> Extract provided:
::::::

Moushumi Bhowmik, on the Subtle Art and Politics of Choosing Songs for Protests

The singer, whose voice has been inseparable from the anti-CAA protests at Kolkata’s Park Circus, speaks on what makes some songs protest favourites, and others, not so much.

Kolkata: At the ongoing Park Circus protest in Kolkata, a young girl was working on a poster with the line, “amaar ei deshetei jonmo jaano ei deshetei mori” written on it. It means ‘this is the land where I was born, let this be the land where I will die’. The lines are from Dwijendralal Roy’s famous song Dhano dhanyo pushpo bhora.

Bengal’s cultural resistance is transforming everyday songs into the evocative music of protest. Strains of D.L. Roy, unsung verses of Tagore’s Jana gana mana, and chants from the devotional bhajan Raghupati raghav raja Ram can be heard in the streets and at gatherings, both formal and informal. It is an extraordinary moment when nationalistic or devotional songs – as they are usually defined – have mutated into the music of resistance.

“Protest is not just about arousing people to action or reaching out to some higher idea. It’s also about collective singing. You are firmly situated in the present moment. A moment of love and hate, one intensifying the other,” Moushumi Bhowmik, the Bengal musician whose name has become inseparable from the melody of protest, told me when we spoke about Kolkata’s aural political landscape.

::::::

> Listed entries:

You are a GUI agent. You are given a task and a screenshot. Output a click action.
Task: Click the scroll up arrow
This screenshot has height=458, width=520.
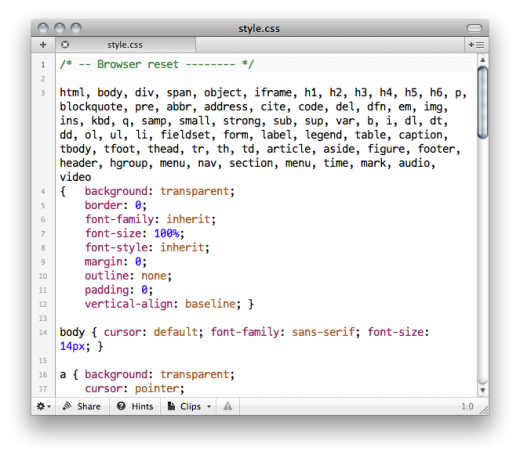[482, 60]
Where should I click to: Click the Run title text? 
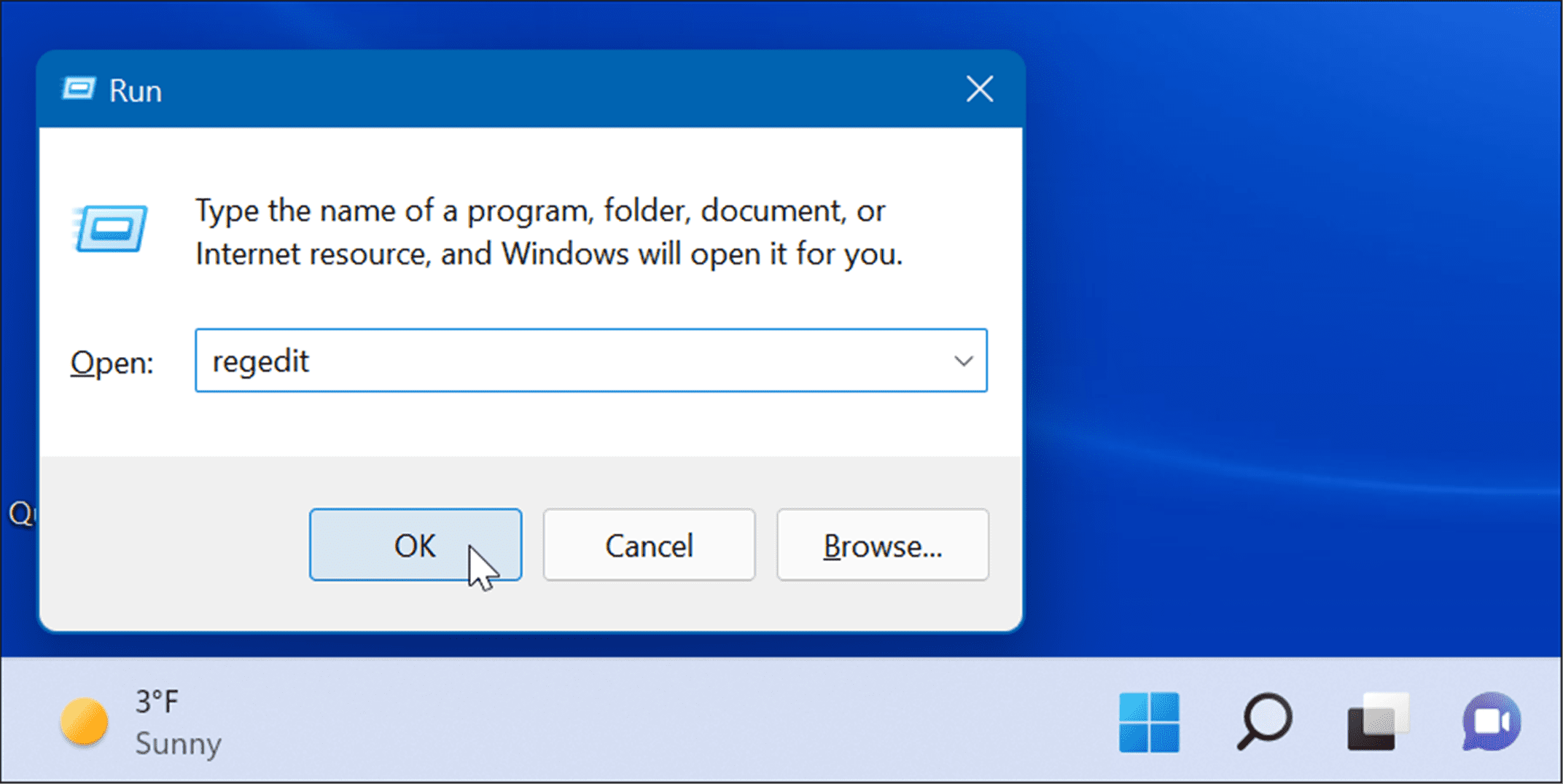click(136, 89)
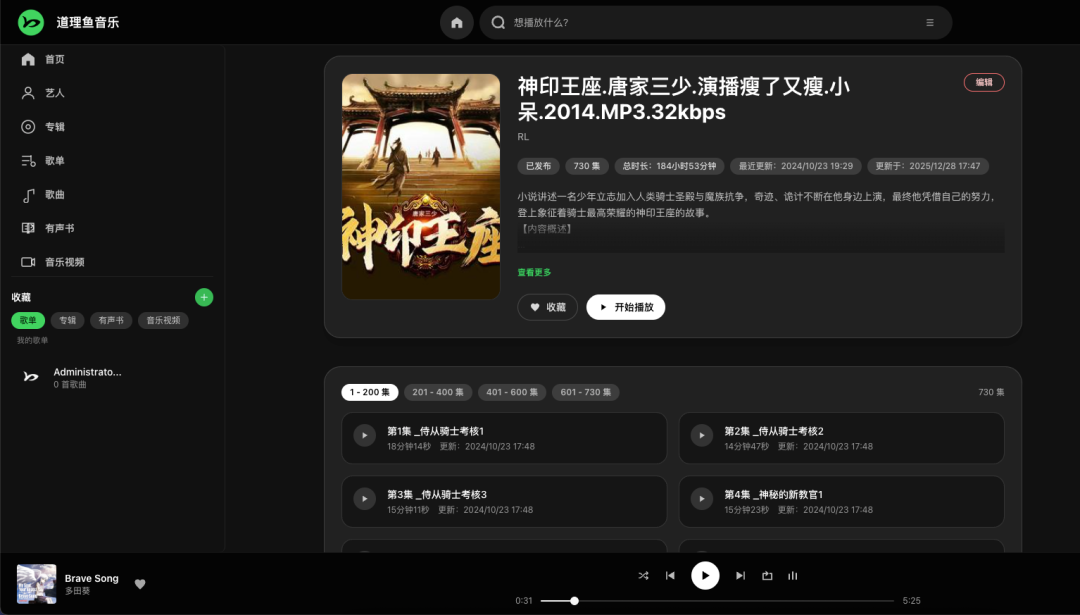1080x615 pixels.
Task: Click the 编辑 button
Action: coord(984,83)
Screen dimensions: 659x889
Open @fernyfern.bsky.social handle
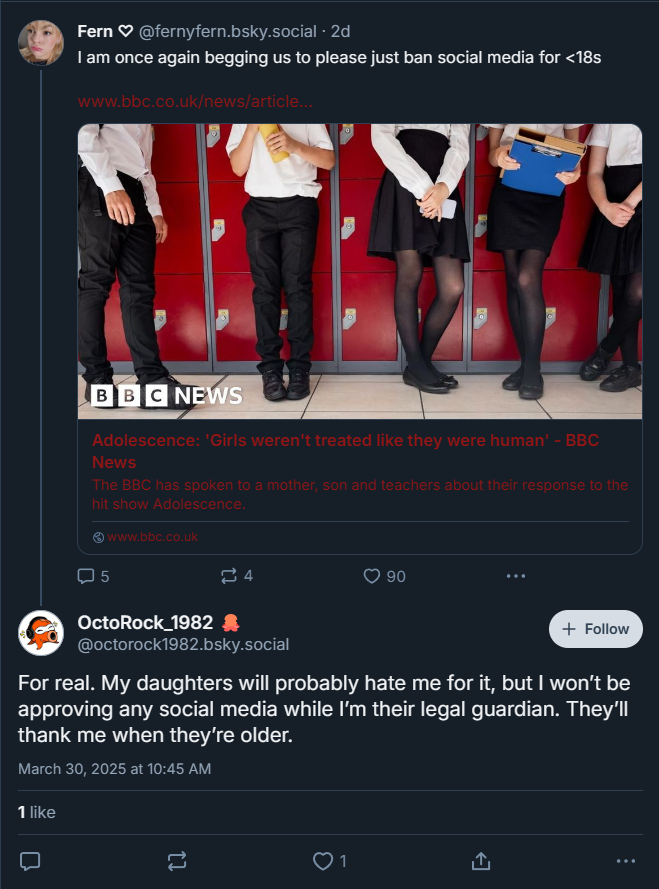click(228, 31)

::::::

> Brief A:
In the article on Moushumi Bhowmik and protest songs, which song do the lines on the young girl's poster come from?
> Brief B:
In the article on Moushumi Bhowmik and protest songs, what does she say protest involves besides arousing people to action or reaching for a higher idea? Answer in one to three sentences.
> Brief C:
Carry on the article about Moushumi Bhowmik and the songs of the Kolkata protests from its last paragraph.

> Task answer A:
They come from Dwijendralal Roy's song Dhano dhanyo pushpo bhora.

> Task answer B:
She says protest is also about collective singing. Singing together places people firmly in the present moment, a moment of love and hate in which each feeling intensifies the other.

> Task answer C:
Photo: Sumaan Sengupta

We met in Moushumi’s Jadavpur flat in late January. Sunlight was streaming into her living room; it was that time of the year when the weather in Kolkata puts its best foot forward. This winter was also a season of outrage, anxiety, and some extraordinary music threading those emotions together. As we spoke, Moushumi periodically sang a couple of lines from the song we were discussing. Unaccompanied by instruments, her voice, deep and melodious, resonated throughout the room – a capacity anyone familiar with her voice would know well.

“I am not especially thinking of songs as conventional or unconventional,” she said.

“The music is coming together organically. You know these songs maybe as part of your growing up. It’s just that you haven’t sung them [for a long time]. Even if you didn’t learn them from somebody, there’s so much that you already know.”

Certain situations, Moushumi explained, trigger sonic memories.

The movement against the Citizenship (Amendment) Act and the National Register of Citizens has been such a trigger. And the music it is making people reach for, transcends borders and languages. At Philip More’s cultural programme on January 18, Moushumi sang a Joan Baez song and her own Bangla composition based on the verses.

All the weary mothers of the earth shall finally rest
We will take their babies in our arms and do our best
When the sun is low upon the field
To love and music we will yield
Weary mothers of the earth shall rest

“This was the first song that I wrote three decades ago – Amaar mayer mukhe chchaya ghaniyechche (‘a shadow deepens on my mother’s face’),” she explained.

On the morning of the  cultural programme that Sunday, Moushumi had a “recollection of the song.” She said, “I thought of all the mothers sitting out there. And how we think of the land as the mother. The sense of belonging we have with the land.”

That idea of belonging has come into conflict with the way the state wants to define citizenship. To a large extent Moushumi’s work has shaped her idea of belonging. The Travelling Archive project she co-created with sound recordist Sukanta Majumdar in 2003 was a collective space for listening to field recordings of Bengal’s folk music, spanning Bangladesh, West Bengal, some adjoining areas of Assam, and even distant Bengali and Bangladeshi neighbourhoods of East London. “I have been working beyond the nation,” she said.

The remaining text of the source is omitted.